If you are a beneficial owner (other than as a participant in a Plan set forth above), you will receive voting instruction information from the bank, broker or other nominee through which you own your shares of Common Stock.

 

Proposal

Voting Choices and Board Recommendation

Voting Standard

Item 1: Election of Directors

vote in favor of all nominees;


vote in favor of specific nominees;


vote against all nominees;


vote against specific nominees;


abstain from voting with respect to all nominees; or


abstain from voting with respect to specific nominees.

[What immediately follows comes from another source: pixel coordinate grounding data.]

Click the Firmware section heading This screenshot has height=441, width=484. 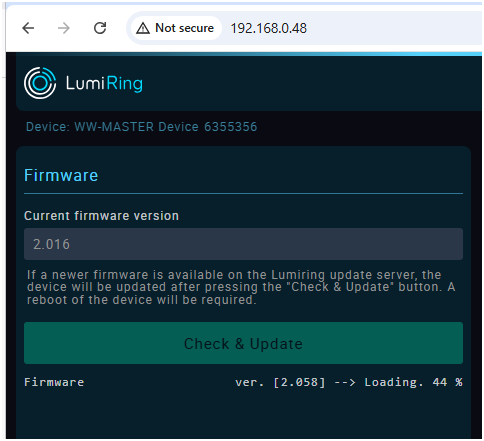coord(61,175)
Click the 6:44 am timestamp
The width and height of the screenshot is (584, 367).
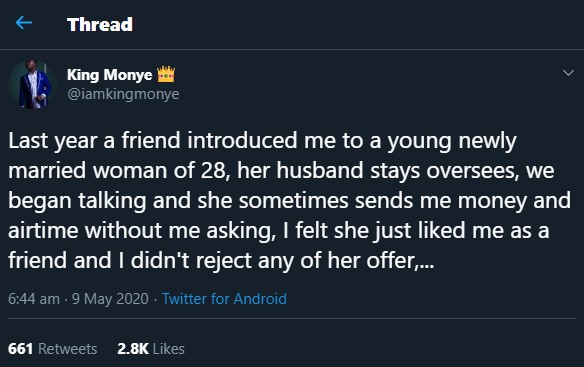point(34,299)
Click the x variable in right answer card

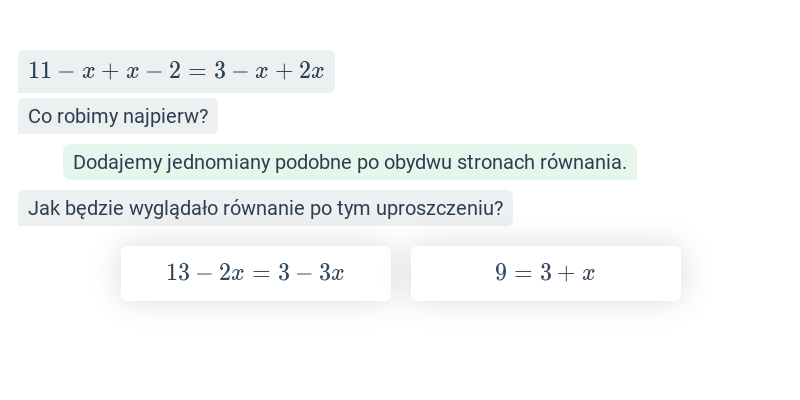tap(588, 274)
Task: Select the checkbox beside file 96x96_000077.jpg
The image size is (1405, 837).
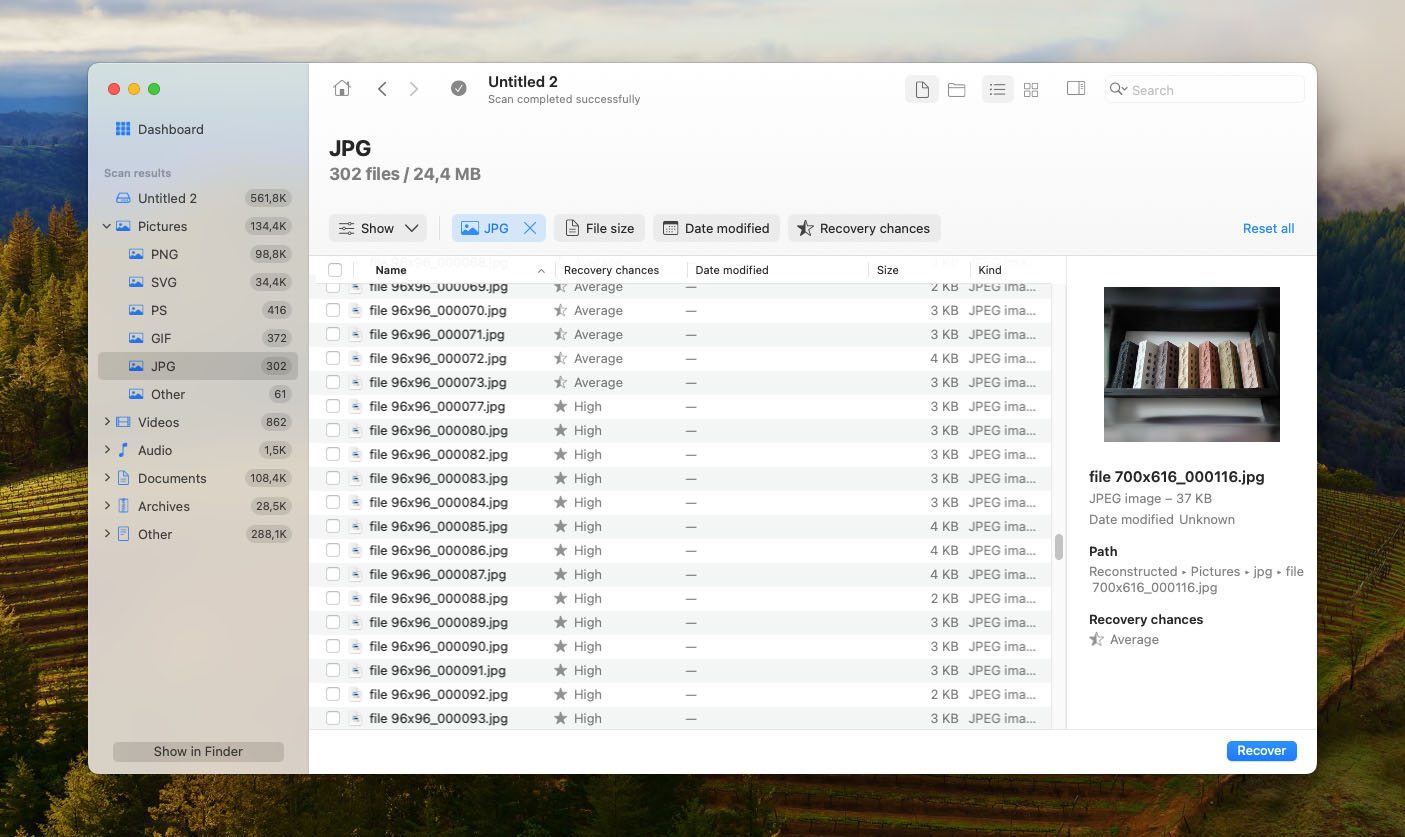Action: [334, 406]
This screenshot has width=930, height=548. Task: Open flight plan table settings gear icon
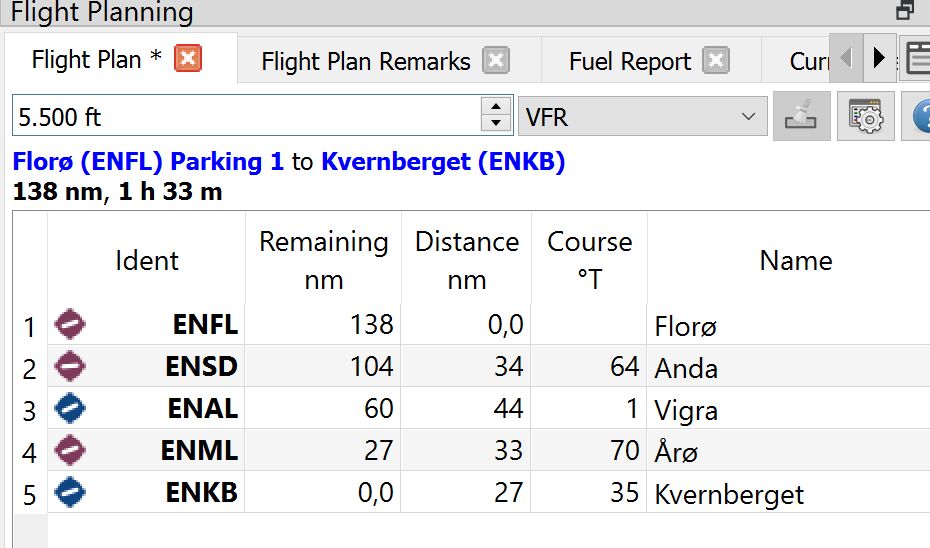click(x=866, y=116)
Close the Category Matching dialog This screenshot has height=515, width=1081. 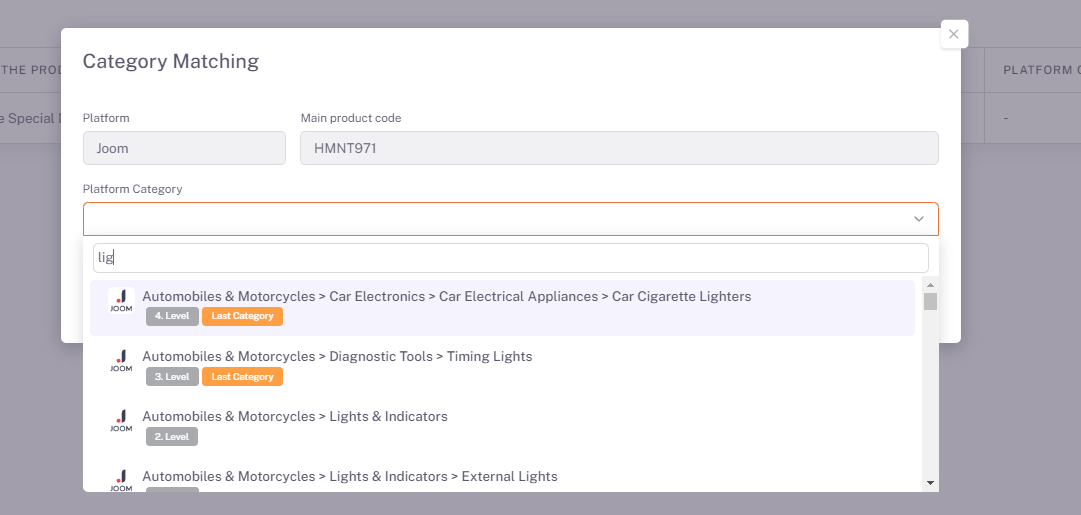coord(954,34)
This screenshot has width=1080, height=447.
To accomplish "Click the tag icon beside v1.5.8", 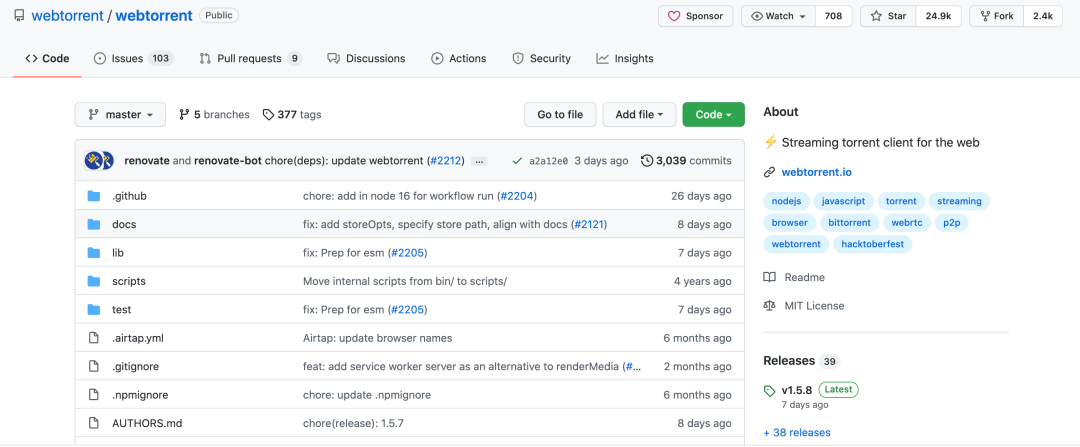I will (769, 390).
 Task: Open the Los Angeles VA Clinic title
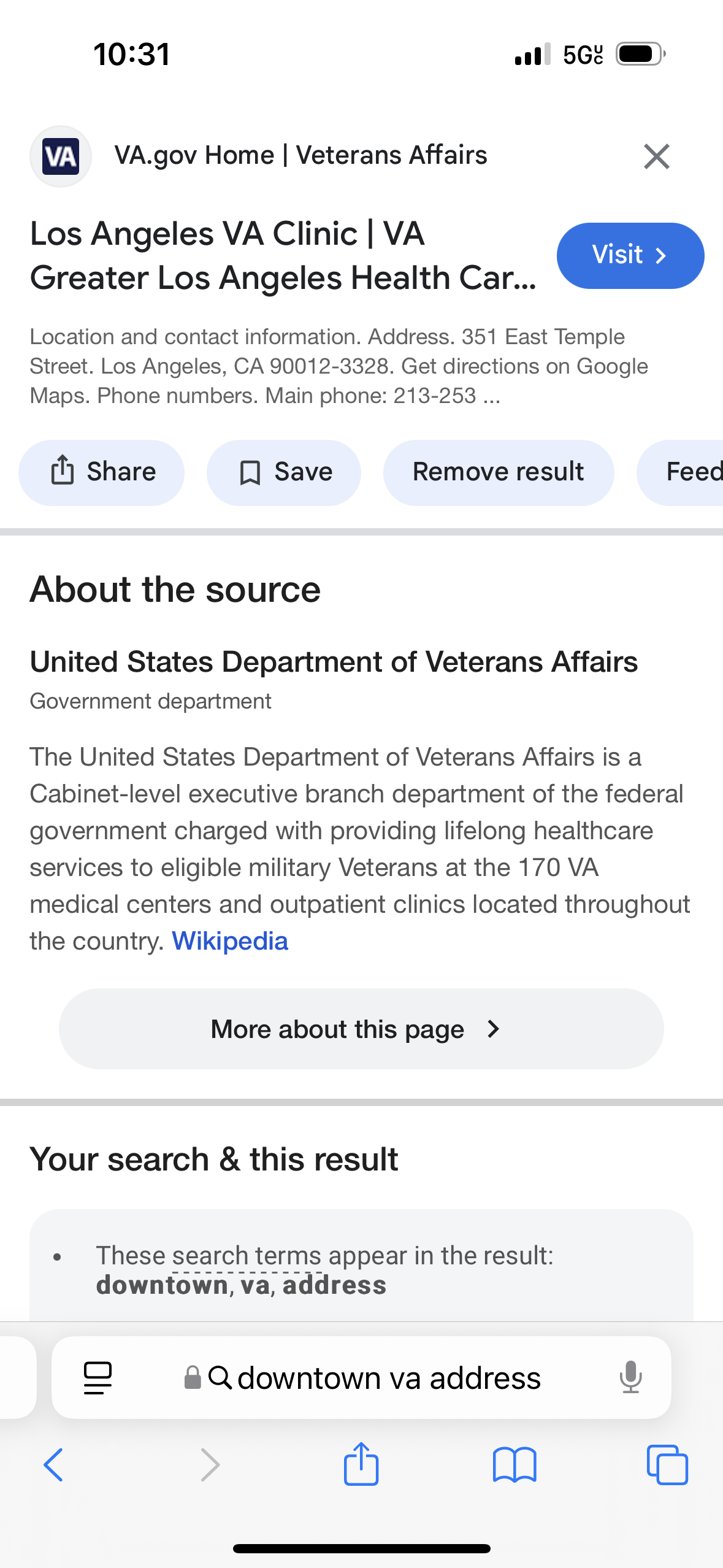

The Board recommends a vote FOR each of the Director nominees.

Majority of votes cast

Item 2: Advisory Vote to Approve Executive Compensation

vote in favor of the advisory proposal;


 

vote against the advisory proposal; or


 

abstain from voting on the advisory proposal.


 

The Board recommends a vote FOR the advisory vote to approve executive compensation.

Majority of votes cast

Item 3: Ratification of the Appointment of Ernst & Young LLP as Independent Auditors

vote in favor of the ratification;


vote against the ratification; or


abstain from voting on the ratification.


The Board recommends a vote FOR the ratification.

Majority of votes cast

As an advisory vote, the proposal to approve executive compensation is not binding upon the Company. The Compensation Committee will consider the outcome of the vote when making future compensation decisions.

 

See page 6 for additional information about how to vote.

By Telephone or Internet. All shareowners of record can vote through the Internet, using the procedures and instructions described on the notice or proxy card, or by touchtone telephone within the U.S., U.S. territories and Canada, using the toll-free telephone number on the notice or proxy card. Beneficial owners may vote through the Internet or by telephone if their bank, broker or other nominee makes those methods available, in which case the bank, broker or other nominee will include the instructions with the proxy materials. The Internet and telephone voting procedures are designed to authenticate shareowners’ identities, to allow shareowners to vote their shares and to confirm that their instructions have been recorded properly.

By Written Proxy. All shareowners of record can vote by written proxy card. If you are a shareowner of record and receive the notice, you may request a written proxy card by following the instructions included in the notice. If you are a beneficial owner, you may request a written proxy card or a voting instruction form from your bank, broker or other nominee.

In Person. All shareowners of record may vote in person at the meeting. Beneficial owners may also vote in person at the meeting if they have a legal proxy, as described in the response to question 10.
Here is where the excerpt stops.